(Your objective) Scan the records below. Copy every line in which the word "computer" appears.

(Records supplied)
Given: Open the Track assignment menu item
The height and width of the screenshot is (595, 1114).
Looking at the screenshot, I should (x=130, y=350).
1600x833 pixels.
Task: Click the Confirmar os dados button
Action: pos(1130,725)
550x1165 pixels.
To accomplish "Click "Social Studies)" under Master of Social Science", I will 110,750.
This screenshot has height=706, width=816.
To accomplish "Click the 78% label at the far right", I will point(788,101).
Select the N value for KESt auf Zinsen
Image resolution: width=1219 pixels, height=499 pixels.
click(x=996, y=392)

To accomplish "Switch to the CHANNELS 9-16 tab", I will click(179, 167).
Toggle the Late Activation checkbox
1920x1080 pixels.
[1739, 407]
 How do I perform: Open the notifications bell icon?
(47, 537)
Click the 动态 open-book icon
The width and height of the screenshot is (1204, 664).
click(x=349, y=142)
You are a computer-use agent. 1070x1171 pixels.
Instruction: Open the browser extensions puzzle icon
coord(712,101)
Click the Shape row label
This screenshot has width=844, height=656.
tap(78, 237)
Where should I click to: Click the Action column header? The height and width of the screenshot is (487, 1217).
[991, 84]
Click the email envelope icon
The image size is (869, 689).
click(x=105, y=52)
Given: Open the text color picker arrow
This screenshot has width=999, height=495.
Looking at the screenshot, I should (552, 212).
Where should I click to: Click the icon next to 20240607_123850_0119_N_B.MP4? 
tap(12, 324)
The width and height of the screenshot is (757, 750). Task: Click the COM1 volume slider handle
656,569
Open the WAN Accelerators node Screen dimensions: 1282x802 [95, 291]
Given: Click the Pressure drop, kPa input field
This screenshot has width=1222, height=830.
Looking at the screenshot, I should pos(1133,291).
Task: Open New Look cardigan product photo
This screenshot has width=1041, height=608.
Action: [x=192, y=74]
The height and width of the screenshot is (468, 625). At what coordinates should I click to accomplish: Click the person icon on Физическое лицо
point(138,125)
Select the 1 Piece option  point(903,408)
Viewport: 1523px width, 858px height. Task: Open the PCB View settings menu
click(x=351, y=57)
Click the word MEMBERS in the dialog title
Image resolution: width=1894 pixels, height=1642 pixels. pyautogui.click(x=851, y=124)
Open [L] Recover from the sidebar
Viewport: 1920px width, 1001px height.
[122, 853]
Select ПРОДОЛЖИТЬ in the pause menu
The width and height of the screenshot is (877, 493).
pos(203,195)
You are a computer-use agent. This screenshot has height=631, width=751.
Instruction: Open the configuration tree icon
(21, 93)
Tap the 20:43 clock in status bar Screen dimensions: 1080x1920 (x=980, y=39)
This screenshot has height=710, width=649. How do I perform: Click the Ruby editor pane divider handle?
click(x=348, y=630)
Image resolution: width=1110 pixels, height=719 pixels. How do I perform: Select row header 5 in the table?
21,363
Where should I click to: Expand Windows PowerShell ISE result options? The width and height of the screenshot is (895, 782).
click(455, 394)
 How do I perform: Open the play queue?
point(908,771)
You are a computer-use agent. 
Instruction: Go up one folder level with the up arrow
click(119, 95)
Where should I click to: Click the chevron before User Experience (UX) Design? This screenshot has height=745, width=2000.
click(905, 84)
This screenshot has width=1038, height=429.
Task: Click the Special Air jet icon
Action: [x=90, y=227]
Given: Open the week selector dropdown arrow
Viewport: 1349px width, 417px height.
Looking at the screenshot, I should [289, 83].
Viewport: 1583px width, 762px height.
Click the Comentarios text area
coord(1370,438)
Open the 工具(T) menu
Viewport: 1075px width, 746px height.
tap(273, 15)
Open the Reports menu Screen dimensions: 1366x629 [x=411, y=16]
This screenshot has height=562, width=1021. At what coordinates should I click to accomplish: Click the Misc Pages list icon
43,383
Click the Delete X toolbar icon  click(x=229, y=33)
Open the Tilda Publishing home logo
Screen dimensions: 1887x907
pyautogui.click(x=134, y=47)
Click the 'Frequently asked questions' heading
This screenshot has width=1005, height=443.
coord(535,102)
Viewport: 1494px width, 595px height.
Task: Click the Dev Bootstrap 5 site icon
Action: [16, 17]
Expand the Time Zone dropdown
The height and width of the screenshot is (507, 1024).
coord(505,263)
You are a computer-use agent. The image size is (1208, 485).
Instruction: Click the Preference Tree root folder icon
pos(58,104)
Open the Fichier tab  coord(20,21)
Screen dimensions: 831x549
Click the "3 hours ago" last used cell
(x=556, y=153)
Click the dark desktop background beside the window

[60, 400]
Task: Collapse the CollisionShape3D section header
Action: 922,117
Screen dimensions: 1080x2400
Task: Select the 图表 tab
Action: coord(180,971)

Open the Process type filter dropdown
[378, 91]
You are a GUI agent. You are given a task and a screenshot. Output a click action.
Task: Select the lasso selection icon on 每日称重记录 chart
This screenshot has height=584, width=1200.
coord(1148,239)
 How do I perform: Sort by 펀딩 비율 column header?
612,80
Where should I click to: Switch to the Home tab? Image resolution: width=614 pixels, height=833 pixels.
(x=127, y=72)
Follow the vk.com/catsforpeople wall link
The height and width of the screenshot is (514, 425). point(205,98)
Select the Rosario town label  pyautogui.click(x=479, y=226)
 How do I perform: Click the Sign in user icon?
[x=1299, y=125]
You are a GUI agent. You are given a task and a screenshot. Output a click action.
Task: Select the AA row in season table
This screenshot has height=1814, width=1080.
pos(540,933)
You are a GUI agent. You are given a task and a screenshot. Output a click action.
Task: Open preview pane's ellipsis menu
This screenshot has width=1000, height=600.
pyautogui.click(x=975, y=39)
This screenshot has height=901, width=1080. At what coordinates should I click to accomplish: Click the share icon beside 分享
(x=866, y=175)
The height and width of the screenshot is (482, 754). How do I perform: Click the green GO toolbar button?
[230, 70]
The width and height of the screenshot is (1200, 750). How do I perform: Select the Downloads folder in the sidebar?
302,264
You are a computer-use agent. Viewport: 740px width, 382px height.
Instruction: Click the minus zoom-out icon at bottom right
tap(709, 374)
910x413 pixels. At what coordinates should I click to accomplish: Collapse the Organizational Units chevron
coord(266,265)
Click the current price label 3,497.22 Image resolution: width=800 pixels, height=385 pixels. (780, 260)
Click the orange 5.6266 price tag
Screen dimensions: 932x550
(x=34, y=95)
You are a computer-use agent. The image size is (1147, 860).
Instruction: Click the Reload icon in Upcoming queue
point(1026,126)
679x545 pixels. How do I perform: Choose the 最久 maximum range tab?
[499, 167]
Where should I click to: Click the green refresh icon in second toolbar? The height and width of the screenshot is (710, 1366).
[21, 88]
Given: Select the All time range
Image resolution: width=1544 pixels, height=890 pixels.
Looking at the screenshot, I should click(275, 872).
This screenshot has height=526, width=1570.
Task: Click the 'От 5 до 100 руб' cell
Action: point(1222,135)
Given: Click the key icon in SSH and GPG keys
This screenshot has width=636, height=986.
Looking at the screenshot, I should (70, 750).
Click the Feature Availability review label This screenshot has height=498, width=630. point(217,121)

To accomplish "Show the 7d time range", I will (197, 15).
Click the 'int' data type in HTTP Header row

(Problem solution)
You are a computer-use agent. 1070x1171 pixels.
You are a computer-use agent. This screenshot has height=631, width=751.
You are a computer-use agent. 
You are a computer-use agent. The image size is (1208, 485).
You are a computer-use agent. Viewport: 740px width, 382px height.
You are a computer-use agent. The image size is (1147, 860).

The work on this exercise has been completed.